*PROBLEM DETAILS:* Where in the data below does the word "pixels" appear? Copy each line that holds it.

*EXTRACTED MATERIAL:*
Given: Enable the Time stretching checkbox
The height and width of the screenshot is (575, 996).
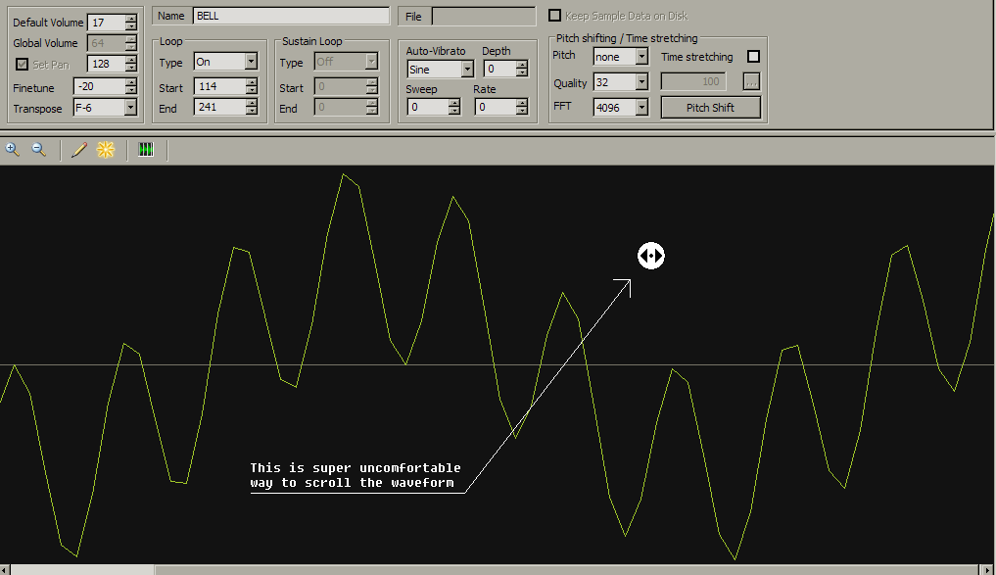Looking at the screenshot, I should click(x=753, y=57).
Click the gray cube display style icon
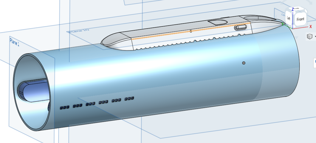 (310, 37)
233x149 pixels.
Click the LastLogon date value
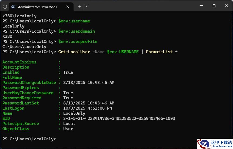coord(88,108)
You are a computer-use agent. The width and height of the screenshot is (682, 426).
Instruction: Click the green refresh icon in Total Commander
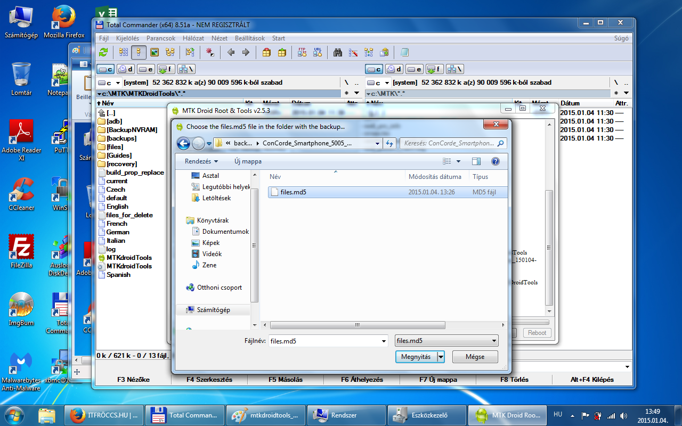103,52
==
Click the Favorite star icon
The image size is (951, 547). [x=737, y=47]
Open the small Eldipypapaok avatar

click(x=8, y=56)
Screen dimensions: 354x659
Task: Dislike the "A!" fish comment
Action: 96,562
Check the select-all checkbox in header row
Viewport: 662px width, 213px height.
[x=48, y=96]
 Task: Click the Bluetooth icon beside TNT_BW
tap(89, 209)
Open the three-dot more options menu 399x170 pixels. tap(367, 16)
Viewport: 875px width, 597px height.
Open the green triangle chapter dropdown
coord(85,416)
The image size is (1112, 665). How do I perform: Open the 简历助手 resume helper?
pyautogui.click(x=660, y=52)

*RESULT OF THIS EXERCISE:*
233x149 pixels.
Open the three-dot more options menu 399x170 pixels. tap(367, 16)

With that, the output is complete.